- DATA RECORDS -
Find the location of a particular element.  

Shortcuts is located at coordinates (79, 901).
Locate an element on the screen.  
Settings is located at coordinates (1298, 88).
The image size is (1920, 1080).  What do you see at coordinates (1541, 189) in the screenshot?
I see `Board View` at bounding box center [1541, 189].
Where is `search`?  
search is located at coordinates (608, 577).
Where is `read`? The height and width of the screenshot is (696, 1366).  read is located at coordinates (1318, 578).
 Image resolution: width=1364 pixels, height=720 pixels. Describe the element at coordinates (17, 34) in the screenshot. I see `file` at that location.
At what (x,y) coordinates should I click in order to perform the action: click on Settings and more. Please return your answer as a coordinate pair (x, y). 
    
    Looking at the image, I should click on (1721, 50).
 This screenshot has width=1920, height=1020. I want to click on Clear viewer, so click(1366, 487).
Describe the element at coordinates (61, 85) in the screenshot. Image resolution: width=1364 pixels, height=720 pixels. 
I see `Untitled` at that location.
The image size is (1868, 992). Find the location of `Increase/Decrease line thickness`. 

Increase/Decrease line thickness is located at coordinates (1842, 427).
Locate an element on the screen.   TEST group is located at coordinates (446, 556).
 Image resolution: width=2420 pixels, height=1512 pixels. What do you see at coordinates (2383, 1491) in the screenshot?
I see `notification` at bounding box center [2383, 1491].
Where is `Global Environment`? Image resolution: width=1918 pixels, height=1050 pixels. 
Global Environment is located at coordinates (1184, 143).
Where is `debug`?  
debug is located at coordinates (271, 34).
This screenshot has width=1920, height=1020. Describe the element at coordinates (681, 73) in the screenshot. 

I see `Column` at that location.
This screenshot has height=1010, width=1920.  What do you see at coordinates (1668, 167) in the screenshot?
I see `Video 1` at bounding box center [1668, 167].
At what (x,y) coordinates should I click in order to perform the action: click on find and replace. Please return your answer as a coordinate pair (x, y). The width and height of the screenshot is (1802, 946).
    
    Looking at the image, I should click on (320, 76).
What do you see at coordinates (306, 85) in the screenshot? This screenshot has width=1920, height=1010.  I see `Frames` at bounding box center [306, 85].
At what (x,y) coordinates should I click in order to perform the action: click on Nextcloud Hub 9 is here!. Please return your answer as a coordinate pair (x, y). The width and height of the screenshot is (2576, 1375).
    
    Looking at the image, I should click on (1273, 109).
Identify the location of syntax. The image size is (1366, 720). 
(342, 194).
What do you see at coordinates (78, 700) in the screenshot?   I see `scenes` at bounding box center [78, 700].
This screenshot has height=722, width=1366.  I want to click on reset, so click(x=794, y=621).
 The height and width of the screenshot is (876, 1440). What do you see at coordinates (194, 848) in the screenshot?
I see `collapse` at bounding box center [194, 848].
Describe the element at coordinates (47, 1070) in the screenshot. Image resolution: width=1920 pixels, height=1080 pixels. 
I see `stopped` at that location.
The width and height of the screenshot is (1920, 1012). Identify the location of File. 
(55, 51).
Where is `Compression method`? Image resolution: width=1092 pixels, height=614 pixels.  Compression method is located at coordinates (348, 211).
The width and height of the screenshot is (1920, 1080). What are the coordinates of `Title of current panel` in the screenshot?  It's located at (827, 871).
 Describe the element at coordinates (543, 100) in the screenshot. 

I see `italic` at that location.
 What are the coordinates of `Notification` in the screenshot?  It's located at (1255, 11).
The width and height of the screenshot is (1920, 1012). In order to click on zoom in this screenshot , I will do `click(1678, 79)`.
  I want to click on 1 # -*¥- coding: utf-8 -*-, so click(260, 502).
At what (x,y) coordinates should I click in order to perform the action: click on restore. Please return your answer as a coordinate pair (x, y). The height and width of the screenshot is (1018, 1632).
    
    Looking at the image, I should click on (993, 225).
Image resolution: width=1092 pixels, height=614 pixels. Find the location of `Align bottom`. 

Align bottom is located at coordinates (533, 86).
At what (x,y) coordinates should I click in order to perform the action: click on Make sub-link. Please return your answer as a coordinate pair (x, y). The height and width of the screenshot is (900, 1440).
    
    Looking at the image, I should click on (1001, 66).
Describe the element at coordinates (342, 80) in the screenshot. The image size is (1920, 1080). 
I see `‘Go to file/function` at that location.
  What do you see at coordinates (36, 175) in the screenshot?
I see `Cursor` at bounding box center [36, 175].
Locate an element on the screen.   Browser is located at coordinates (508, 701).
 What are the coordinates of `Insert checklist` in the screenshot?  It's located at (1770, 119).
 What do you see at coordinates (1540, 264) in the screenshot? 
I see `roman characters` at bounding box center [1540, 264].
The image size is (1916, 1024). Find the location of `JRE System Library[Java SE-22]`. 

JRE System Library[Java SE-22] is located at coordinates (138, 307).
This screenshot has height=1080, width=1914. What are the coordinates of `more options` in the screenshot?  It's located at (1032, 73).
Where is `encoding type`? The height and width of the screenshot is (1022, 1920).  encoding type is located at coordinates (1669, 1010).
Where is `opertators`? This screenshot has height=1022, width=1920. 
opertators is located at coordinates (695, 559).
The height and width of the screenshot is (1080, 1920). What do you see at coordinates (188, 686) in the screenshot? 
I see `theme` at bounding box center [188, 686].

- EXERCISE -
Convert every line of the records above into a Markdown table with the columns Row and Line, numbering the rows and omitting blank lines.

- SOLUTION -
| Row | Line |
|---|---|
| 1 | Find the location of a particular element.   |
| 2 | Shortcuts is located at coordinates (79, 901). |
| 3 | Locate an element on the screen.   |
| 4 | Settings is located at coordinates (1298, 88). |
| 5 | The image size is (1920, 1080).  What do you see at coordinates (1541, 189) in the screenshot? |
| 6 | I see `Board View` at bounding box center [1541, 189]. |
| 7 | Where is `search`?   |
| 8 | search is located at coordinates (608, 577). |
| 9 | Where is `read`? The height and width of the screenshot is (696, 1366).  read is located at coordinates (1318, 578). |
| 10 |  Image resolution: width=1364 pixels, height=720 pixels. Describe the element at coordinates (17, 34) in the screenshot. I see `file` at that location. |
| 11 | At what (x,y) coordinates should I click in order to perform the action: click on Settings and more. Please return your answer as a coordinate pair (x, y).  |
| 12 |     Looking at the image, I should click on (1721, 50). |
| 13 |  This screenshot has width=1920, height=1020. I want to click on Clear viewer, so click(1366, 487). |
| 14 | Describe the element at coordinates (61, 85) in the screenshot. Image resolution: width=1364 pixels, height=720 pixels.  |
| 15 | I see `Untitled` at that location. |
| 16 | The image size is (1868, 992). Find the location of `Increase/Decrease line thickness`.  |
| 17 | Increase/Decrease line thickness is located at coordinates (1842, 427). |
| 18 | Locate an element on the screen.   TEST group is located at coordinates (446, 556). |
| 19 |  Image resolution: width=2420 pixels, height=1512 pixels. What do you see at coordinates (2383, 1491) in the screenshot? |
| 20 | I see `notification` at bounding box center [2383, 1491]. |
| 21 | Where is `Global Environment`? Image resolution: width=1918 pixels, height=1050 pixels.  |
| 22 | Global Environment is located at coordinates (1184, 143). |
| 23 | Where is `debug`?   |
| 24 | debug is located at coordinates (271, 34). |
| 25 | This screenshot has width=1920, height=1020. Describe the element at coordinates (681, 73) in the screenshot.  |
| 26 | I see `Column` at that location. |
| 27 | This screenshot has height=1010, width=1920.  What do you see at coordinates (1668, 167) in the screenshot? |
| 28 | I see `Video 1` at bounding box center [1668, 167]. |
| 29 | At what (x,y) coordinates should I click in order to perform the action: click on find and replace. Please return your answer as a coordinate pair (x, y). The width and height of the screenshot is (1802, 946). |
| 30 |     Looking at the image, I should click on (320, 76). |
| 31 | What do you see at coordinates (306, 85) in the screenshot? This screenshot has width=1920, height=1010.  I see `Frames` at bounding box center [306, 85]. |
| 32 | At what (x,y) coordinates should I click in order to perform the action: click on Nextcloud Hub 9 is here!. Please return your answer as a coordinate pair (x, y). The width and height of the screenshot is (2576, 1375). |
| 33 |     Looking at the image, I should click on (1273, 109). |
| 34 | Identify the location of syntax. The image size is (1366, 720).  |
| 35 | (342, 194). |
| 36 | What do you see at coordinates (78, 700) in the screenshot?   I see `scenes` at bounding box center [78, 700]. |
| 37 | This screenshot has height=722, width=1366.  I want to click on reset, so click(x=794, y=621). |
| 38 |  The height and width of the screenshot is (876, 1440). What do you see at coordinates (194, 848) in the screenshot? |
| 39 | I see `collapse` at bounding box center [194, 848]. |
| 40 | Describe the element at coordinates (47, 1070) in the screenshot. Image resolution: width=1920 pixels, height=1080 pixels.  |
| 41 | I see `stopped` at that location. |
| 42 | The width and height of the screenshot is (1920, 1012). Identify the location of File.  |
| 43 | (55, 51). |
| 44 | Where is `Compression method`? Image resolution: width=1092 pixels, height=614 pixels.  Compression method is located at coordinates (348, 211). |
| 45 | The width and height of the screenshot is (1920, 1080). What are the coordinates of `Title of current panel` in the screenshot?  It's located at (827, 871). |
| 46 |  Describe the element at coordinates (543, 100) in the screenshot.  |
| 47 | I see `italic` at that location. |
| 48 |  What are the coordinates of `Notification` in the screenshot?  It's located at (1255, 11). |
| 49 | The width and height of the screenshot is (1920, 1012). In order to click on zoom in this screenshot , I will do `click(1678, 79)`. |
| 50 |   I want to click on 1 # -*¥- coding: utf-8 -*-, so click(260, 502). |
| 51 | At what (x,y) coordinates should I click in order to perform the action: click on restore. Please return your answer as a coordinate pair (x, y). The height and width of the screenshot is (1018, 1632). |
| 52 |     Looking at the image, I should click on (993, 225). |
| 53 | Image resolution: width=1092 pixels, height=614 pixels. Find the location of `Align bottom`.  |
| 54 | Align bottom is located at coordinates (533, 86). |
| 55 | At what (x,y) coordinates should I click in order to perform the action: click on Make sub-link. Please return your answer as a coordinate pair (x, y). The height and width of the screenshot is (900, 1440). |
| 56 |     Looking at the image, I should click on (1001, 66). |
| 57 | Describe the element at coordinates (342, 80) in the screenshot. The image size is (1920, 1080).  |
| 58 | I see `‘Go to file/function` at that location. |
| 59 |   What do you see at coordinates (36, 175) in the screenshot? |
| 60 | I see `Cursor` at bounding box center [36, 175]. |
| 61 | Locate an element on the screen.   Browser is located at coordinates (508, 701). |
| 62 |  What are the coordinates of `Insert checklist` in the screenshot?  It's located at (1770, 119). |
| 63 |  What do you see at coordinates (1540, 264) in the screenshot?  |
| 64 | I see `roman characters` at bounding box center [1540, 264]. |
| 65 | The image size is (1916, 1024). Find the location of `JRE System Library[Java SE-22]`.  |
| 66 | JRE System Library[Java SE-22] is located at coordinates (138, 307). |
| 67 | This screenshot has height=1080, width=1914. What are the coordinates of `more options` in the screenshot?  It's located at (1032, 73). |
| 68 | Where is `encoding type`? The height and width of the screenshot is (1022, 1920).  encoding type is located at coordinates (1669, 1010). |
| 69 | Where is `opertators`? This screenshot has height=1022, width=1920.  |
| 70 | opertators is located at coordinates (695, 559). |
| 71 | The height and width of the screenshot is (1080, 1920). What do you see at coordinates (188, 686) in the screenshot?  |
| 72 | I see `theme` at bounding box center [188, 686]. |